> [Task goal] List each line of the data that holds the string "Uncheck", please.

[Dataset excerpts]
::::

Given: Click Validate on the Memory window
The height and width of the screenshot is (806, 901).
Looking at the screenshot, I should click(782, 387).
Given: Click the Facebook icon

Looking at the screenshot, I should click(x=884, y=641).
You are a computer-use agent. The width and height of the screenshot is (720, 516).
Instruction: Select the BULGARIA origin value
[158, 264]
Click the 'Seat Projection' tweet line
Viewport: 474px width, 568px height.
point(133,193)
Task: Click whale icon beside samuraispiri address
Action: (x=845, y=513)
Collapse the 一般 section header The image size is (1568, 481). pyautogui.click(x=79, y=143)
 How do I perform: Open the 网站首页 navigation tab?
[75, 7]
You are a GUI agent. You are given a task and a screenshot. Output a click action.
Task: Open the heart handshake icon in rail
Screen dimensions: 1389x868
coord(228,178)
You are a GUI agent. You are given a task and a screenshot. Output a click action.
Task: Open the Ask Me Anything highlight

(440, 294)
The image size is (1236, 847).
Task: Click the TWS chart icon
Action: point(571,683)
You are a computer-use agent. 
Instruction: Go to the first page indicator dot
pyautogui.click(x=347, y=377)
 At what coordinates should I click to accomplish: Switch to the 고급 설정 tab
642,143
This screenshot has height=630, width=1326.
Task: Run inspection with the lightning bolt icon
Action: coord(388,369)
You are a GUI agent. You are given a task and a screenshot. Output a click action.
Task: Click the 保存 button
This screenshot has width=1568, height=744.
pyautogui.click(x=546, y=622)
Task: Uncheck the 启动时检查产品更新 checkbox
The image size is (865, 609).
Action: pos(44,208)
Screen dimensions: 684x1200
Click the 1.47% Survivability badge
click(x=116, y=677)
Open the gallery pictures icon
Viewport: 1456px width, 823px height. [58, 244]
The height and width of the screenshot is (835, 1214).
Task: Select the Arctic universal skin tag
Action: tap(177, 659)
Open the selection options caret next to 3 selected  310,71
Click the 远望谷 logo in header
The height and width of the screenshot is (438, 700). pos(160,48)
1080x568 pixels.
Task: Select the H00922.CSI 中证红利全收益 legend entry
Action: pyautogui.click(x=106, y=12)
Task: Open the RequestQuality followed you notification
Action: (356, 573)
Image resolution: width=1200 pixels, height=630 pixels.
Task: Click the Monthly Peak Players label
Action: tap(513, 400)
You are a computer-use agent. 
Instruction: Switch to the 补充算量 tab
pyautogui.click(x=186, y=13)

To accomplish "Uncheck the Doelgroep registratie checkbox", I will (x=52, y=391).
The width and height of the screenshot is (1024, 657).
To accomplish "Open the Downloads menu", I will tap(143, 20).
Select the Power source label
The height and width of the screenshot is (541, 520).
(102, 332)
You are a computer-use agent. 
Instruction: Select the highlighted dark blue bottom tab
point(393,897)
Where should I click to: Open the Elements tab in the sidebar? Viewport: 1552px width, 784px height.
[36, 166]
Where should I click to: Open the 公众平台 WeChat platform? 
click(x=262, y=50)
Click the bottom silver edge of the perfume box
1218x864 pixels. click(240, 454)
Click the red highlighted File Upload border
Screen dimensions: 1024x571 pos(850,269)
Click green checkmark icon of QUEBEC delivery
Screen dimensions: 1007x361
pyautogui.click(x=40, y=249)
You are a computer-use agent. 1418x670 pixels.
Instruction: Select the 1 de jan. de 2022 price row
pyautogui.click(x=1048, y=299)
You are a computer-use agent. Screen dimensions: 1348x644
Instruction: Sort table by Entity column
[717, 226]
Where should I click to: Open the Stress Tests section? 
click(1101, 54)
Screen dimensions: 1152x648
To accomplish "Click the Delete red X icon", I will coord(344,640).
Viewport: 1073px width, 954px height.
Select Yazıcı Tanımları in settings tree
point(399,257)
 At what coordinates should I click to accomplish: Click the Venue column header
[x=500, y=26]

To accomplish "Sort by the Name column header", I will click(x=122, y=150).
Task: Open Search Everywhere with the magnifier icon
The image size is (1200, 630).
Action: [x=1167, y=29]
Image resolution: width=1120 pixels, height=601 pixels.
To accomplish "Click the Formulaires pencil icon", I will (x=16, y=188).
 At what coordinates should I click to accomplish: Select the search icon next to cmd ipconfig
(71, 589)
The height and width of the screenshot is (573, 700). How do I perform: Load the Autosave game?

::::

> [Expected answer]
Task: Uncheck the 启动时检查产品更新 checkbox
To accomplish "Uncheck the Doelgroep registratie checkbox", I will (x=52, y=391).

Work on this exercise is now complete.